§ **Activity**: Output the full listing below exactly.

§ §

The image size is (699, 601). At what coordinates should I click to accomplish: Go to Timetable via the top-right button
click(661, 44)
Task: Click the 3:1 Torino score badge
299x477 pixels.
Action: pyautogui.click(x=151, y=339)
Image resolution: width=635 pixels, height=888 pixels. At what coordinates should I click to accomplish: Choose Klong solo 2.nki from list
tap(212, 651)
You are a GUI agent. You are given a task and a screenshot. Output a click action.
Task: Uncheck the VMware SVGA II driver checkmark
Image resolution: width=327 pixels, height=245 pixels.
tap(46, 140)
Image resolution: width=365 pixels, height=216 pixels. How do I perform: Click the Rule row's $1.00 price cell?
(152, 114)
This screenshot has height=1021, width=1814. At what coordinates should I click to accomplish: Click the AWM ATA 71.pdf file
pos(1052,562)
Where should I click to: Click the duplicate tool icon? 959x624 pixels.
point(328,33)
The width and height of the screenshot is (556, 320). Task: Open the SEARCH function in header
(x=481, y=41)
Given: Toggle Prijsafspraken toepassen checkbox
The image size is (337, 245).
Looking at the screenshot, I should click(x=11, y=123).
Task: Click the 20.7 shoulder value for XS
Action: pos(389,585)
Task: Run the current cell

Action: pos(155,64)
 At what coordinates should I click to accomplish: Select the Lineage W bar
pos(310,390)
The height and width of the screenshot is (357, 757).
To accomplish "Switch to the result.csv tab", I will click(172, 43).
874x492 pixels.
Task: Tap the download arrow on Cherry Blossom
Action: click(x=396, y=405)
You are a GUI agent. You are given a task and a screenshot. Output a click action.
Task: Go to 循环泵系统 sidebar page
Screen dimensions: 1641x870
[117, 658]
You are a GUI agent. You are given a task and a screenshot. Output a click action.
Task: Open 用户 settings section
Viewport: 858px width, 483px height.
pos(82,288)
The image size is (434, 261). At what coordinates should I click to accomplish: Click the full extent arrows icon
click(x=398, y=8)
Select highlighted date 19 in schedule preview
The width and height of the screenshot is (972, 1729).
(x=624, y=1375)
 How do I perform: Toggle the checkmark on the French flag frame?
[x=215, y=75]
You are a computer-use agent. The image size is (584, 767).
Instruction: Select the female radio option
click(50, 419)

§ §

§ **Expected output**:
The image size is (699, 601). At what coordinates should I click to accomplish: Go to Timetable via the top-right button
click(661, 44)
Task: Click the 3:1 Torino score badge
299x477 pixels.
Action: pyautogui.click(x=151, y=339)
Image resolution: width=635 pixels, height=888 pixels. At what coordinates should I click to accomplish: Choose Klong solo 2.nki from list
tap(212, 651)
You are a GUI agent. You are given a task and a screenshot. Output a click action.
Task: Uncheck the VMware SVGA II driver checkmark
Image resolution: width=327 pixels, height=245 pixels.
tap(46, 140)
Image resolution: width=365 pixels, height=216 pixels. How do I perform: Click the Rule row's $1.00 price cell?
(152, 114)
This screenshot has height=1021, width=1814. At what coordinates should I click to accomplish: Click the AWM ATA 71.pdf file
pos(1052,562)
Where should I click to: Click the duplicate tool icon? 959x624 pixels.
point(328,33)
The width and height of the screenshot is (556, 320). Task: Open the SEARCH function in header
(x=481, y=41)
Given: Toggle Prijsafspraken toepassen checkbox
The image size is (337, 245).
Looking at the screenshot, I should click(x=11, y=123).
Task: Click the 20.7 shoulder value for XS
Action: pos(389,585)
Task: Run the current cell

Action: pos(155,64)
 At what coordinates should I click to accomplish: Select the Lineage W bar
pos(310,390)
The height and width of the screenshot is (357, 757).
To accomplish "Switch to the result.csv tab", I will click(172, 43).
874x492 pixels.
Task: Tap the download arrow on Cherry Blossom
Action: click(x=396, y=405)
You are a GUI agent. You are given a task and a screenshot. Output a click action.
Task: Go to 循环泵系统 sidebar page
Screen dimensions: 1641x870
[117, 658]
You are a GUI agent. You are given a task and a screenshot. Output a click action.
Task: Open 用户 settings section
Viewport: 858px width, 483px height.
pos(82,288)
The image size is (434, 261). At what coordinates should I click to accomplish: Click the full extent arrows icon
click(x=398, y=8)
Select highlighted date 19 in schedule preview
The width and height of the screenshot is (972, 1729).
(x=624, y=1375)
 How do I perform: Toggle the checkmark on the French flag frame?
[x=215, y=75]
You are a computer-use agent. The image size is (584, 767).
Instruction: Select the female radio option
click(50, 419)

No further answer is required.